Heat flushed on my cheek, and I clasped my hands together. “Please?”
He walked on, neither chastising nor encouraging my trailing. My mind seeped through every hole in my face, thoughts crashing and melding with one another to form the crude tapestry of an incomplete existence. Had I really heard my daughter’s cries? What of the infant’s? They felt so vivid. I distinctly remembered holding a plump, screaming little thing in my arms and then… A heaviness stabbed my chest, and my palms tingled in warning, preventing me from remembering any more.
The man stopped. “We’re here.”
I glanced from the cleared path to the man and his fox, and an expansive, potent loneliness churned my gut. What other things would I forget? “How do you know I will turn into a vættr?”
Hrafn rolled up his sleeve and showed the blanched, transparent skin of his arm. “I don’t have much time before I turn into one myself.”
I grimaced, my hand immediately rolling up my own sleeve to check my skin. Certainly paler than before, but not translucent. I sighed. “And you think Urd can help with that?”
“Having something to tie down your memories helps stall the corruption. I lost something and want to get it back before I turn into one of the hidden folk.”

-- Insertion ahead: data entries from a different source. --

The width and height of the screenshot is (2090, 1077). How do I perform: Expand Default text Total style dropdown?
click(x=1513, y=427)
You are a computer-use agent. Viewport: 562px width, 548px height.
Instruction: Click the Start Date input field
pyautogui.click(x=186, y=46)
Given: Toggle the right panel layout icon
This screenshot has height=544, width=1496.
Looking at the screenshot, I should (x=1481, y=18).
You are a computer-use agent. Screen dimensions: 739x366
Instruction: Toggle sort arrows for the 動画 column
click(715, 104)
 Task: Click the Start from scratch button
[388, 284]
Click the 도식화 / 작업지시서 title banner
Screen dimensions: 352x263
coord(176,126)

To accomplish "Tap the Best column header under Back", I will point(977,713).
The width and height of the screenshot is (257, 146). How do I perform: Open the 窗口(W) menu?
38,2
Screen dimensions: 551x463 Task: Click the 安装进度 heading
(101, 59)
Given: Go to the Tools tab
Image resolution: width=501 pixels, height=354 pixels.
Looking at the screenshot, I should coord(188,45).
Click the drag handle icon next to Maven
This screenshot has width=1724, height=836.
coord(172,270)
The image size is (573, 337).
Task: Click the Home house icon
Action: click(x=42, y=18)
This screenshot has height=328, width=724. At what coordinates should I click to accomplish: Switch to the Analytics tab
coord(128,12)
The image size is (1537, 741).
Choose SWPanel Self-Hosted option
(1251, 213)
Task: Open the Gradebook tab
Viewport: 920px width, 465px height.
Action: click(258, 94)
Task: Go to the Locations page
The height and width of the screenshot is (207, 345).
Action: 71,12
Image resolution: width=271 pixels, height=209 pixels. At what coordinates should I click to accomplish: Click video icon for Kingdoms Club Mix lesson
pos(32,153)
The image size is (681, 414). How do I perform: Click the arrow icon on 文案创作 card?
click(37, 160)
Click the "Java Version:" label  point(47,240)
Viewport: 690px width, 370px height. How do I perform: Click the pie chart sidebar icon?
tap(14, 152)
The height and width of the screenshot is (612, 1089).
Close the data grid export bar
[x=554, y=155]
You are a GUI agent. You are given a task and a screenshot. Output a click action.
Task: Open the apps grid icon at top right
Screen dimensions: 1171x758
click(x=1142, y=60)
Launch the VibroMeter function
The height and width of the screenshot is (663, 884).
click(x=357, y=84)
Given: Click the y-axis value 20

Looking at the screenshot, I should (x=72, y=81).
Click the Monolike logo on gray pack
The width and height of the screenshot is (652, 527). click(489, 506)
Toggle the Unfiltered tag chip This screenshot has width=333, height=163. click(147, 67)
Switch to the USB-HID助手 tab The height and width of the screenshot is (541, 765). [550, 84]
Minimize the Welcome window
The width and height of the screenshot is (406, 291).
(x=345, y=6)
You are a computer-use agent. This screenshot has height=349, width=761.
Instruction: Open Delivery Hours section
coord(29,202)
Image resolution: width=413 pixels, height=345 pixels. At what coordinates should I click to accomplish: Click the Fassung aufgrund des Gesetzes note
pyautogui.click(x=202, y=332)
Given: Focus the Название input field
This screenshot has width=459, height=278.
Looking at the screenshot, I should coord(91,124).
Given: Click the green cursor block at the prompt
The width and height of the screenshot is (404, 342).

I reached out, gently tapping his shoulder. The man stiffened but did not pull away. “Then, perhaps we can help each other.”
His shoulders relaxed. “I don’t mind an extra pair of eyes, but please don’t attempt to light a fire.”
My brow wrinkled. “What’s wrong with fire?”
“It makes the shadows angry.”
I felt my cheeks redden. Hopefully, I would remember that next time. The fox sniffed the touchwood on my belt and recoiled, pawing its nose low to the ground. “All right. I won’t use it.”
I tucked my arms close to my body. The twilight chill embraced my bones, and the faintest cry on the winds curled in my ears, calling my name.